Media Contacts: Ryan O'Malley, Allison MacMunn
800/877-1600, ext. 4769, 4802 media@eatright.org

CHICAGO – The Academy of Nutrition and Dietetics applauds the Food and Drug Administration’s efforts, announced November 7, to reduce partially hydrogenated oils in processed foods. PHOs are the primary dietary source of artificial trans fats, which have been proven to raise low-density lipoprotein, or "bad" cholesterol, and increase people's risk of coronary heart disease.

"Scientific evidence has shown us that consumption of artificial trans fats through processed foods is a direct contributor to coronary heart disease, which often results in stroke and heart attack," said registered dietitian nutritionist and Academy President Dr. Glenna McCollum.

"The Academy supports the FDA's efforts to reduce the number of foods that contain these harmful fats, ultimately helping save the lives of thousands of people every year," McCollum said.

While there are some naturally occurring trans fats in animal foods, most of the trans fat in our food system is created through a process called hydrogenation. This process takes liquid fats (oils) and makes them more solid, increasing their shelf stability. The FDA’s preliminary determination references only those foods that contain PHOs and not those in which trans fat occurs naturally in small amounts, like some meat and dairy products. Artificial trans fats are most often found in processed foods like margarine, frozen pizza, creamers, microwave popcorn and some desserts.

"As the FDA moves to its final determination, the Academy encourages everyone to follow the recommendations of the Dietary Guidelines for Americans by severely limiting their consumption of foods that contain synthetic sources of trans fats and other solid fats, while eating more fruits, vegetables, lean meats, chicken and fish, whole grains and low-fat and fat-free dairy products," McCollum said.

According to the FDA, the consumption of trans fat in American diets has been significantly reduced.
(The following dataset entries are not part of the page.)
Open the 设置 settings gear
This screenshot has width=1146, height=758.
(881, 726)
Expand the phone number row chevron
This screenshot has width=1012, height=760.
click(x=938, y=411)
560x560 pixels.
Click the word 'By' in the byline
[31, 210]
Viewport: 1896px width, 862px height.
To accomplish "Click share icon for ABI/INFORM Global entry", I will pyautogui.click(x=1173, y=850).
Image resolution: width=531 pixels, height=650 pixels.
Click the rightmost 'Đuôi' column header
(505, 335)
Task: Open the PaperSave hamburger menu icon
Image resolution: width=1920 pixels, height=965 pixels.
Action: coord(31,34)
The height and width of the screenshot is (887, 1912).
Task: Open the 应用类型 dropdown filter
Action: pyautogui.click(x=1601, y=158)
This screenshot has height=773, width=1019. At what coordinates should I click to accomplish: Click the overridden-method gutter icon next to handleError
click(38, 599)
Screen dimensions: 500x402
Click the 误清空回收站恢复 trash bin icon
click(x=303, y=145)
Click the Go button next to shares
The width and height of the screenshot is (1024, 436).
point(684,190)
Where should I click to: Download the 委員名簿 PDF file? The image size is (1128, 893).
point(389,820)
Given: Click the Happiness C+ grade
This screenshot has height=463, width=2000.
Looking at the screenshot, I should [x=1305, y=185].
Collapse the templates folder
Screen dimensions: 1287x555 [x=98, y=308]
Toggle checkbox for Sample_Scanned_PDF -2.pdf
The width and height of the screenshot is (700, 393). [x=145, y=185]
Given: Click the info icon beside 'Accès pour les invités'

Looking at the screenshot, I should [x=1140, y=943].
Since trans fat content information began appearing in the Nutrition Facts label of foods in 2006, trans fat intake among American consumers has declined from 4.6 grams per day in 2003 to about 1 gram per day in 2012.

McCollum added additional tips to maintaining good heart health, including:

  • Regular, moderate physical activity
  • Reducing salt intake
  • Regularly eating fatty fish like salmon, lake trout, albacore tuna (in water, if canned), mackerel and sardines
  • Eating fewer foods with saturated fats, cholesterol, added sugars and refined grains.

"Consult a registered dietitian nutritionist who can help you build a heart-healthy nutrition plan that fits your lifestyle and needs," McCollum said.

**Journalists interested in speaking with a registered dietitian nutritionist should contact the Academy’s media relations department at 312/899-4769 or media@eatright.org.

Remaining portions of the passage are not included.